## Assignment
Word for word, restate the lines of the listing from the one that holds "Task: Click the scroll-to-top arrow icon" through the very last line, and nothing more.

## Supplied entries
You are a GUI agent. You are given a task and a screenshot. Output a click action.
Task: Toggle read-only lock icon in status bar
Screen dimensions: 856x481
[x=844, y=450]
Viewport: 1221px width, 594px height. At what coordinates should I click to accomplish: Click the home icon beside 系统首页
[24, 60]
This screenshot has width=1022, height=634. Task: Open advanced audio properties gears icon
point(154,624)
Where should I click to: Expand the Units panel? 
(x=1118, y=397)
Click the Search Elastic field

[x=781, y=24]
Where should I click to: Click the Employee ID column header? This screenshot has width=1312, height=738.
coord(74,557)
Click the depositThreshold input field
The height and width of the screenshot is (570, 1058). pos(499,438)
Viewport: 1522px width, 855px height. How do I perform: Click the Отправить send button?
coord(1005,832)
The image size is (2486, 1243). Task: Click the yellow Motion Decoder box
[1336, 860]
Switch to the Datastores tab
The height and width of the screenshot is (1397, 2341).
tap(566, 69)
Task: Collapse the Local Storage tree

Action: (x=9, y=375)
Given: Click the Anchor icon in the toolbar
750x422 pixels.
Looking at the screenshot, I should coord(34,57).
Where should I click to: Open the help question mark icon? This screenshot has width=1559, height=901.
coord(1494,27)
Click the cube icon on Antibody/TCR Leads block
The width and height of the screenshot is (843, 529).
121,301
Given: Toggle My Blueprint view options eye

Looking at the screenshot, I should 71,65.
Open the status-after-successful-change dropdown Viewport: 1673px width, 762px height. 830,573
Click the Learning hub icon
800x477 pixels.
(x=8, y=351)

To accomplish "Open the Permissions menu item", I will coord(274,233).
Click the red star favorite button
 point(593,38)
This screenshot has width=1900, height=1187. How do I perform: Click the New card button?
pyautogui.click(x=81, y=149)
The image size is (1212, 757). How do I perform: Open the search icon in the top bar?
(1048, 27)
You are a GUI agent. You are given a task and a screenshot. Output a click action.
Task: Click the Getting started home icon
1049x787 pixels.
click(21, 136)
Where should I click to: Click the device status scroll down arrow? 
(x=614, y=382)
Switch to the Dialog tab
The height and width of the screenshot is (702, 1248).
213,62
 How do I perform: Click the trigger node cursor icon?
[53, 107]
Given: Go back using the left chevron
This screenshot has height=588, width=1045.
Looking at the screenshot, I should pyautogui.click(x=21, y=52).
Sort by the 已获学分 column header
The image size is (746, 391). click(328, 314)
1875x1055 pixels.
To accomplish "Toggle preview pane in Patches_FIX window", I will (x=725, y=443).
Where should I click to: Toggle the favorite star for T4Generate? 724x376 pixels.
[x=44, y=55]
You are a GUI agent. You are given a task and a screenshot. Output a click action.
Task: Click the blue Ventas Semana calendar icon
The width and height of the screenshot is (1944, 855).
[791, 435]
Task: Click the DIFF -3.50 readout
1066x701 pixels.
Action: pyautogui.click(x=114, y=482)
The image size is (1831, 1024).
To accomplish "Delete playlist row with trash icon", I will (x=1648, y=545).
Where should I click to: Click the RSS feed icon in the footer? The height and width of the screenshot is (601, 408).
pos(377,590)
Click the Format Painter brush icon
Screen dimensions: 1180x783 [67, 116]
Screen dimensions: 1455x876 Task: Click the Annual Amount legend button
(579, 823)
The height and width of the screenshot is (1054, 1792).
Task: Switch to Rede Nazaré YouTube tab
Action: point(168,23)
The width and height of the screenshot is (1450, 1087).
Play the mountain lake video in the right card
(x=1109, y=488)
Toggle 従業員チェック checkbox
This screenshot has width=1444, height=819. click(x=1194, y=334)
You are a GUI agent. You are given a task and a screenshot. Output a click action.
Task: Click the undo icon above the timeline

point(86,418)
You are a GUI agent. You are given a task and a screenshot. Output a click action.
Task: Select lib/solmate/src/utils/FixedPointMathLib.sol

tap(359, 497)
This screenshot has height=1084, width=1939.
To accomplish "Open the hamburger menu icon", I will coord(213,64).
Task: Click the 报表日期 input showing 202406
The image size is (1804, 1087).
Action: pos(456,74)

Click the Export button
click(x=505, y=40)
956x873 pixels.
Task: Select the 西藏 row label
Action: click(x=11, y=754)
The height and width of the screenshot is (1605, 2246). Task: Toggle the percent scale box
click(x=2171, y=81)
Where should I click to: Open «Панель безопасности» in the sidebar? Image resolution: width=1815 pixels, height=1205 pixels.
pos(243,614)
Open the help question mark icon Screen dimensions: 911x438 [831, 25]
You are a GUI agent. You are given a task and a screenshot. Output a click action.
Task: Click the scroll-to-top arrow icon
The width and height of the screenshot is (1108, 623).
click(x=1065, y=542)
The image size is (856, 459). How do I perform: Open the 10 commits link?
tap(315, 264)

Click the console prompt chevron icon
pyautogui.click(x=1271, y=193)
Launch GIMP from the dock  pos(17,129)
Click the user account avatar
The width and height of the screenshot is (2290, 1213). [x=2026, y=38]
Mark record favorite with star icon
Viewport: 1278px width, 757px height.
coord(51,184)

## Answer section
Task: Click the scroll-to-top arrow icon
The width and height of the screenshot is (1108, 623).
click(x=1065, y=542)
The image size is (856, 459). How do I perform: Open the 10 commits link?
tap(315, 264)

Click the console prompt chevron icon
pyautogui.click(x=1271, y=193)
Launch GIMP from the dock  pos(17,129)
Click the user account avatar
The width and height of the screenshot is (2290, 1213). [x=2026, y=38]
Mark record favorite with star icon
Viewport: 1278px width, 757px height.
coord(51,184)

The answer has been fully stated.